Important information for investors and shareholders

This communication does not constitute an offer to sell or the solicitation of an offer to buy any securities or the solicitation of any vote or approval, nor will there be any sale of any security in any jurisdiction where such an offer, solicitation or sale heretofore would be illegal. registered or rated under the securities laws of such jurisdiction. No securities may be offered except by way of a prospectus that meets the requirements of Section 10 of the Securities Act of 1933, as amended. In connection with the potential transaction, Chevron expects to file with the SEC a registration statement on Form S-4 containing Chevron's preliminary prospectus, which also constitutes PDC's preliminary proxy statement. Following publication of the registration statement, PDC will mail a definitive proxy statement/prospectus to PDC shareholders. This communication is not in lieu of a proxy/prospectus statement or registration statement or any other document that Chevron or PDC may file with the SEC and send to PDC shareholders in connection with the potential transaction.

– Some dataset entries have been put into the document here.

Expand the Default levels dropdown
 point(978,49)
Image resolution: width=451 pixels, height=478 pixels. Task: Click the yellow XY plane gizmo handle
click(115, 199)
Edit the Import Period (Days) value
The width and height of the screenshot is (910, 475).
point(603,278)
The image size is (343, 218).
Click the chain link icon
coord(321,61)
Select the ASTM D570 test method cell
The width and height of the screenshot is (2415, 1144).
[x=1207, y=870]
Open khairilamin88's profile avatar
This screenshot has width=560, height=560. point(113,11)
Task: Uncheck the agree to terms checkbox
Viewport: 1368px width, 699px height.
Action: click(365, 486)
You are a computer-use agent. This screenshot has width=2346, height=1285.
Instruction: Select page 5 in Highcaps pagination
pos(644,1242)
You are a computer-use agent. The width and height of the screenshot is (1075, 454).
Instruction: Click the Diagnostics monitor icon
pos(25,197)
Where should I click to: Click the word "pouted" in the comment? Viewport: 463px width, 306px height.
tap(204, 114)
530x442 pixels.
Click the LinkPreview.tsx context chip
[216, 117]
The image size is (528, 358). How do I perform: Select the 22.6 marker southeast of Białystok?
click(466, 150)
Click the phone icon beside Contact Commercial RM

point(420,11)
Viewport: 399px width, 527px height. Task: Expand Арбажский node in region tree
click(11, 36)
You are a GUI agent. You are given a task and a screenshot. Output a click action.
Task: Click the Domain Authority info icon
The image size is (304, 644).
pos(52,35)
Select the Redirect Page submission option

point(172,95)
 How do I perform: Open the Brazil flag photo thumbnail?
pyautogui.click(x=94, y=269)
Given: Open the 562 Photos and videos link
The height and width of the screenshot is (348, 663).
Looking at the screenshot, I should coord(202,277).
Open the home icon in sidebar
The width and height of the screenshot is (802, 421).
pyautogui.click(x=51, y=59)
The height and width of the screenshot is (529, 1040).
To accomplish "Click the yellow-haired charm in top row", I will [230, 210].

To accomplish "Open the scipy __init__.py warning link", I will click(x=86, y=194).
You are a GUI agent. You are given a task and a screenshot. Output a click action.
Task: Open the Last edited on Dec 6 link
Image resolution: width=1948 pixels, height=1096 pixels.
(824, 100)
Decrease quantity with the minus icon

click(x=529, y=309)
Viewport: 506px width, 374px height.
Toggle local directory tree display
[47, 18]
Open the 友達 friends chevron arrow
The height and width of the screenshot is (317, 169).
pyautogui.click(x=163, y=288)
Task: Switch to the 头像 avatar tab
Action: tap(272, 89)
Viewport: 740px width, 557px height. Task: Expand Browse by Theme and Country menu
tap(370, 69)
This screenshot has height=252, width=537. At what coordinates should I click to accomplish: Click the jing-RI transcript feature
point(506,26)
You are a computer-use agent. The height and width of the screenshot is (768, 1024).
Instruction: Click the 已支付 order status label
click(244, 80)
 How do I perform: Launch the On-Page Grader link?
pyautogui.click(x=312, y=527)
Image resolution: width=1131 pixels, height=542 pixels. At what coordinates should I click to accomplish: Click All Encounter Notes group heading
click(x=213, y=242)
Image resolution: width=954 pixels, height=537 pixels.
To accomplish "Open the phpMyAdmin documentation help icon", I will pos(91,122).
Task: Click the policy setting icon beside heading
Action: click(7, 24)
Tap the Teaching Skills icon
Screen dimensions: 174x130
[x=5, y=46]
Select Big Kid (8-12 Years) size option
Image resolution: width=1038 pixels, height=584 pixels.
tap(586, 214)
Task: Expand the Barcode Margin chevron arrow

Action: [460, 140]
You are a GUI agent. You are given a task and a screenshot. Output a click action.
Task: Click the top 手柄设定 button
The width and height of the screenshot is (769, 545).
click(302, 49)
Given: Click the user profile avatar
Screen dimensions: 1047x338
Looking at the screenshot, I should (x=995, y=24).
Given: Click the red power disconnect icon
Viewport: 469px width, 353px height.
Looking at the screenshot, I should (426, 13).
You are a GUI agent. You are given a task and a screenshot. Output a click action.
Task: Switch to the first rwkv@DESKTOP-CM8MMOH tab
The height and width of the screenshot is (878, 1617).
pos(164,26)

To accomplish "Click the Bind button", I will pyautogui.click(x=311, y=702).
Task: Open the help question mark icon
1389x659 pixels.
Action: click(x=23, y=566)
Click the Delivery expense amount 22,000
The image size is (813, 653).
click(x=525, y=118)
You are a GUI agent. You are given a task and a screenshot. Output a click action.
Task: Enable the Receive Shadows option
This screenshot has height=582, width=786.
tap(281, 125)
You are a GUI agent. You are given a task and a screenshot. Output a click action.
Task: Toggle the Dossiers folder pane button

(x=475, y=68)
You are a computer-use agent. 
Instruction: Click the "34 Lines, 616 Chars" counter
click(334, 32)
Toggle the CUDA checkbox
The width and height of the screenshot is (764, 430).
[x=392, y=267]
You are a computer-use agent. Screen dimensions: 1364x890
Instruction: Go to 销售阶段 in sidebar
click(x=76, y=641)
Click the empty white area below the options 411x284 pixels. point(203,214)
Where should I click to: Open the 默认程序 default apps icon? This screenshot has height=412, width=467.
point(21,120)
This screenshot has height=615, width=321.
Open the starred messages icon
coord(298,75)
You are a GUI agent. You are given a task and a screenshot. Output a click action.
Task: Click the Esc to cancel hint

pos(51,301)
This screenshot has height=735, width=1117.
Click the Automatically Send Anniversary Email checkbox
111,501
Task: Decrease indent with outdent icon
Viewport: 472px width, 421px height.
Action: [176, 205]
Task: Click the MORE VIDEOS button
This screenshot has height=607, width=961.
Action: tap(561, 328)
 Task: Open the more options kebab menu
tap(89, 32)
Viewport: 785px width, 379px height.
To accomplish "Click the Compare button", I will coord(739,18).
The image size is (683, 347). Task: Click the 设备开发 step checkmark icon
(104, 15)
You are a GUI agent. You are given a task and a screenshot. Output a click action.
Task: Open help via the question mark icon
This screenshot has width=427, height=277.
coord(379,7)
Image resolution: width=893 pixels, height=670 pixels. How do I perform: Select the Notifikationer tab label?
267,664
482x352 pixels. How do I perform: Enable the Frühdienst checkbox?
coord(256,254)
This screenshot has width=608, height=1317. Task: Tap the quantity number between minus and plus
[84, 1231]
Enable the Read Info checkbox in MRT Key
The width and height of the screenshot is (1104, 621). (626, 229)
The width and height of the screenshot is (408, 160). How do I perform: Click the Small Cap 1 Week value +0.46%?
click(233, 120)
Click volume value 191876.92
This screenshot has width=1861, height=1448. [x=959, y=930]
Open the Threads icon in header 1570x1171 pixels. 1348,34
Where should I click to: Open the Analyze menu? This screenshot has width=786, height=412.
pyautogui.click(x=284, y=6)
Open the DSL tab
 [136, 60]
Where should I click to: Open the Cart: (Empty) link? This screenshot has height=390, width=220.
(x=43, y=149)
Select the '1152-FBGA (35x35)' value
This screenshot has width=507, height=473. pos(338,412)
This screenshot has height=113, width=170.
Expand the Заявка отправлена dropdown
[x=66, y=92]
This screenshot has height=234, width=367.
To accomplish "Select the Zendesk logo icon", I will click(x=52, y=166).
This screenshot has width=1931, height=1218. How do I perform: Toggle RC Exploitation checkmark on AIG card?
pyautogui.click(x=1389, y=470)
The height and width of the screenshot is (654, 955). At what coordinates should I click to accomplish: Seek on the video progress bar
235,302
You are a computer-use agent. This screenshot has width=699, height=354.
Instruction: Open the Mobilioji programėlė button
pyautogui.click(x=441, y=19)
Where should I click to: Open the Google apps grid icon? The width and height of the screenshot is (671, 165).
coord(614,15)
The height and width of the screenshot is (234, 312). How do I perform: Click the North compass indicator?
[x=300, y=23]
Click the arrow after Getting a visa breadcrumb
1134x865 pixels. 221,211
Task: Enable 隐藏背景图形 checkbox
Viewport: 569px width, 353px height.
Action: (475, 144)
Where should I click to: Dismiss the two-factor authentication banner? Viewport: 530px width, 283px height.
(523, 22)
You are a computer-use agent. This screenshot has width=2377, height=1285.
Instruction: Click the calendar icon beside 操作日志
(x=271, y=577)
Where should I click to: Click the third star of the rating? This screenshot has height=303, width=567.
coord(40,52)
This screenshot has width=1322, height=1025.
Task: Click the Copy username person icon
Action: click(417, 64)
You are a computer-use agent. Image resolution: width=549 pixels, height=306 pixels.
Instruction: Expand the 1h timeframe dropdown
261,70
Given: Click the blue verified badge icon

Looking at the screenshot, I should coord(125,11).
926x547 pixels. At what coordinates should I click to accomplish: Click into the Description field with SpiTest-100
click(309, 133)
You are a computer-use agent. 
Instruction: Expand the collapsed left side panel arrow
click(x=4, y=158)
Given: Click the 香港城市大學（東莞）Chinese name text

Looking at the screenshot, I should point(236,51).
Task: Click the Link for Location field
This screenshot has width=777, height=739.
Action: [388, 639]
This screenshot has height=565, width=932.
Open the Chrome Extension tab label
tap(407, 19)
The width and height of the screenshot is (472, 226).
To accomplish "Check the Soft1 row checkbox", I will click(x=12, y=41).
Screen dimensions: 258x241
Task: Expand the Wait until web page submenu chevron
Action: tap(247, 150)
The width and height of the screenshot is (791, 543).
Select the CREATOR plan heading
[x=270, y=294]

Investors and security holders of CHEVRON and PDC are urged to carefully read the proxy statement/prospectus and other documents filed with the SEC because they will contain important information. Investors and security holders may obtain free copies of the power of attorney/prospectus, if any, and other documents filed with the SEC by Chevron or PDC through the website maintained by the SEC athttp://www.sec.gov.Copies of Chevron's filings with the SEC will be available free of charge on Chevron's website athttp://www.chevron.com/inversores. Copies of the PDC's filings with the SEC are available free of charge on the PDC's website athttp://www.pdce.com/investors-overview.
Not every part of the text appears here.